To do: Reproduce the passage on the piezoelectric membrane microelectrode unit word for word, in full.

Extracted text:
In FIG. 3, the receptacle 30 is configured as a cylindrical sample receptacle, whereby this is delimited at the bottom by the piezoelectric membrane microelectrode unit 10 according to an aspect of the present disclosure. Other configurations, such as a funnel-shaped sample receptacle, are also possible.

For connection to a measuring and/or stimulation device connections 51, 52, 53 can be provided. A common ground connection 51 can optionally be provided. For electrical stimulation, an electrical stimulation signal can be provided via connection 53. For measuring a mechanical response to the stimulation, a measurement amplifier, such as a differential amplifier or operational amplifier, can for example be connected to the connections 51, 52. Optionally, the measurement amplifier can be co-integrated on the substrate. This can reduce interference during further processing of the signals, since already amplified signals are routed away from the substrate.

FIG. 4A shows a cross-sectional view of a fourth embodiment of the membrane microelectrode unit 10 according to an aspect of the present disclosure. This embodiment differs from the third embodiment in that a film electrode 38 is arranged above the piezoelectric film 16. In the shown embodiment, the film electrode 38 is smaller in diameter than the piezoelectric film 16 and accordingly only partially covers it. Accordingly, in the shown embodiment, the piezoelectric film 16 is at least partially and the film electrode 38 is completely in direct contact with the biological material in a measurement/stimulation. Whereby “direct contact” in this context means that the piezoelectric film 16 and the film electrode 38 may optionally also comprise an additional insulator layer, i.e., an insulator may be present between the piezoelectric film 16 or the film electrode 38 and the biological material (not shown). In this embodiment, the counter electrode 54 can be provided via the culture medium or electrolyte 34, for example by immersing a counter electrode 54 in the culture medium or electrolyte 34 (similar to FIG. 3). Alternatively, the film electrode 38 can serve as a counter electrode, e.g., a ground. In this case, no insulator is provided with respect to the biological material. An advantage is a simpler structure, since a common electrode can be provided for electrical and mechanical interaction.

Dataset extract:
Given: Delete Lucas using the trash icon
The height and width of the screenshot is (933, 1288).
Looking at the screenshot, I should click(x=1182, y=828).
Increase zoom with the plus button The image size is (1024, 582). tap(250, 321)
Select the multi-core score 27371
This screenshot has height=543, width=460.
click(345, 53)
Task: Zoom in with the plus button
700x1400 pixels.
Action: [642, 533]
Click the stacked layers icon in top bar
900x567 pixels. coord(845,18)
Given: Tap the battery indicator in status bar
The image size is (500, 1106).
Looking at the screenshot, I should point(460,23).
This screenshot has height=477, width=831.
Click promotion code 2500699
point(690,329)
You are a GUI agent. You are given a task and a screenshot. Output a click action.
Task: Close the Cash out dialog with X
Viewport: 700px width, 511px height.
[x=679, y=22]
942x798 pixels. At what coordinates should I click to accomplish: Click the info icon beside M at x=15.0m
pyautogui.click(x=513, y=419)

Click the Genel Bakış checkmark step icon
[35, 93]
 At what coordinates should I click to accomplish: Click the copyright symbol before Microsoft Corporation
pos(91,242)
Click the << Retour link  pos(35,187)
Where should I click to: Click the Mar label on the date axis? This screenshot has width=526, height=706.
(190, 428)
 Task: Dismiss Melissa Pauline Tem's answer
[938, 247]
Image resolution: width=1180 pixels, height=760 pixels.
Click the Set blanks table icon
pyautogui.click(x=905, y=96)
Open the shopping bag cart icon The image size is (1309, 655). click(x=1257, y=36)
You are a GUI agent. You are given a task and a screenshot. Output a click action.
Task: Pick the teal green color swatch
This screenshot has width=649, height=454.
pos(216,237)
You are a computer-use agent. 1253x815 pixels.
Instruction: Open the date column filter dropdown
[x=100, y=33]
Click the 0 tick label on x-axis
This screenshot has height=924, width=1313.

Your solution:
In FIG. 3, the receptacle 30 is configured as a cylindrical sample receptacle, whereby this is delimited at the bottom by the piezoelectric membrane microelectrode unit 10 according to an aspect of the present disclosure. Other configurations, such as a funnel-shaped sample receptacle, are also possible.

For connection to a measuring and/or stimulation device connections 51, 52, 53 can be provided. A common ground connection 51 can optionally be provided. For electrical stimulation, an electrical stimulation signal can be provided via connection 53. For measuring a mechanical response to the stimulation, a measurement amplifier, such as a differential amplifier or operational amplifier, can for example be connected to the connections 51, 52. Optionally, the measurement amplifier can be co-integrated on the substrate. This can reduce interference during further processing of the signals, since already amplified signals are routed away from the substrate.

FIG. 4A shows a cross-sectional view of a fourth embodiment of the membrane microelectrode unit 10 according to an aspect of the present disclosure. This embodiment differs from the third embodiment in that a film electrode 38 is arranged above the piezoelectric film 16. In the shown embodiment, the film electrode 38 is smaller in diameter than the piezoelectric film 16 and accordingly only partially covers it. Accordingly, in the shown embodiment, the piezoelectric film 16 is at least partially and the film electrode 38 is completely in direct contact with the biological material in a measurement/stimulation. Whereby “direct contact” in this context means that the piezoelectric film 16 and the film electrode 38 may optionally also comprise an additional insulator layer, i.e., an insulator may be present between the piezoelectric film 16 or the film electrode 38 and the biological material (not shown). In this embodiment, the counter electrode 54 can be provided via the culture medium or electrolyte 34, for example by immersing a counter electrode 54 in the culture medium or electrolyte 34 (similar to FIG. 3). Alternatively, the film electrode 38 can serve as a counter electrode, e.g., a ground. In this case, no insulator is provided with respect to the biological material. An advantage is a simpler structure, since a common electrode can be provided for electrical and mechanical interaction.